Fushi Copperweld. On November 3, Fushi Copperweld announced that CEO Li Fu and Abax Global Capital had proposed taking the company private at $11.50 cash. As expected, Fushi’s stock bounced.
Then, on March 1, Fushi announced that it had hired BofA as its advisor for the proposed deal, adding, “No assurance can be given that the proposal, or any other transaction, will be consummated.”
Comes March 11 and (oops!) Fushi announced that it “was reevaluating the application of generally accepted accounting principles ("GAAP") in certain accounting treatments applied to its 2007, 2008, and 2009 financial results as well as its previously filed quarterly financial statements for the first three quarters of 2010.” (Its stock has continued to sink.)
China Fire & Security. On March 7, China Fire & Security Group said it had received a “non binding” letter from a “leading global private equity firm” with a proposal to take the company private at a price that “represents a premium to the current stock price.” (Teases like that — with buzzwords like "leading" player without mentioning a name and "premium" price without a number — are always red flags, not to mention, in my opinion, bush league.)

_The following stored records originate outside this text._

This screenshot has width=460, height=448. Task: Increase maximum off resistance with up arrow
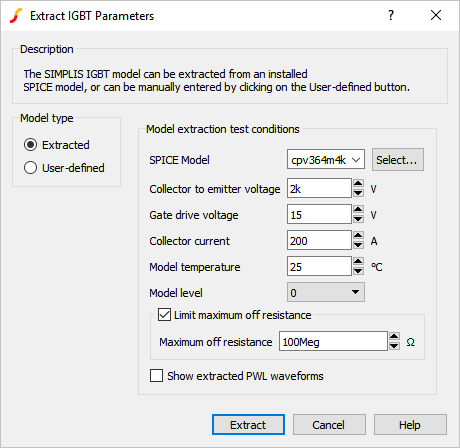pos(394,336)
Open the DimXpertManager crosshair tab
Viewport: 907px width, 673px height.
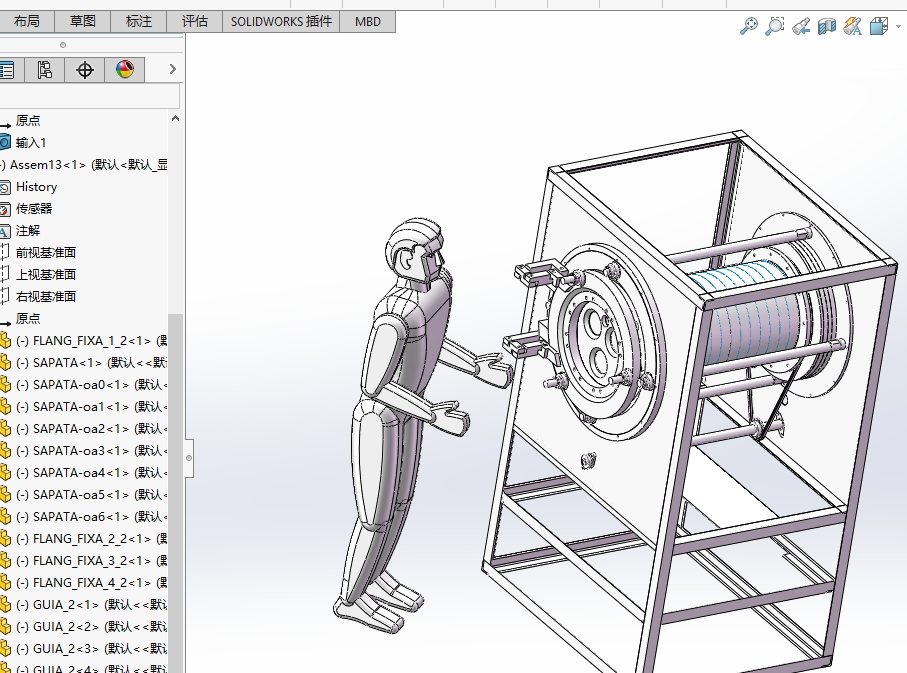[x=85, y=69]
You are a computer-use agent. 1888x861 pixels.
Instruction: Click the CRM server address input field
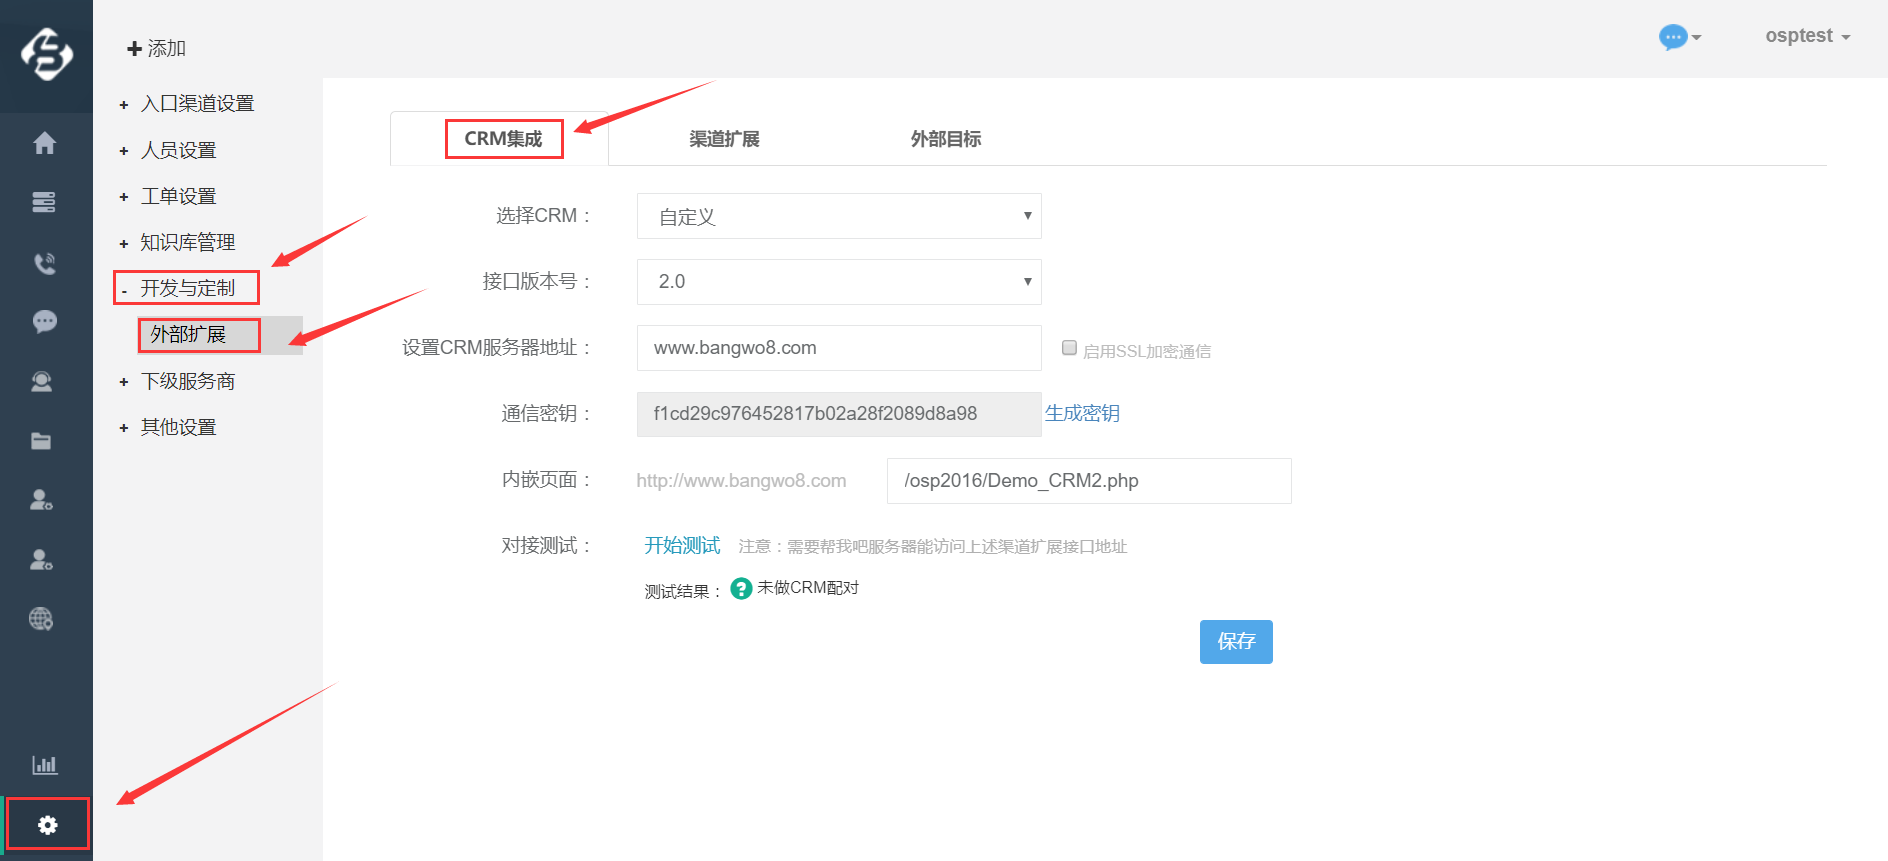pos(838,348)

Its stock, rising in days before the announcement, ended at 25% above its February lows on the announcement before falling back to pre-deal levels.
China Security and Surveillance. Then there’s China Security and Surveillance, whose accounting and ownership structure has been in-and-out of the spotlight over the years: In January its CEO, Guoshen Tu sent the company a letter saying he was thinking about submitting a proposal to take the company private at a price not above $6.50 a share — a fraction of what it once was. Then, on March 8, Tu submitted a formal proposal. Its stock popped from around $4 to $5, before settling back.

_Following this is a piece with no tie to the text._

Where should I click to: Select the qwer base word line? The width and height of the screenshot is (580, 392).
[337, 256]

My take: Like so much of what we’ve seen with Chinese reverse mergers and their promoters, these announcements of proposed deals appear to be designed more as a way to spark interest in a deal — hoping somebody else comes along, which may happen but doesn’t appear to be. (Plenty of desperate U.S. companies have played that game over the years, to no avail.) It’s not really that much different than a company announcing that its board has authorized a stock buyback, even though the company winds up never doing one.
It’s no wonder they want to give the illusion of trying to somehow create value: A recent study by International Strategy & Investment shows that since 2005, 78 Chinese reverse mergers in the U.S. with market caps above $100 million have “sharply” underperformed their 84 Chinese IPO counterparts.
That should be of no surprise. These companies went public through the backdoor for a reason: They wouldn’t (or shouldn’t) have made it through the front door. Their share prices prove it.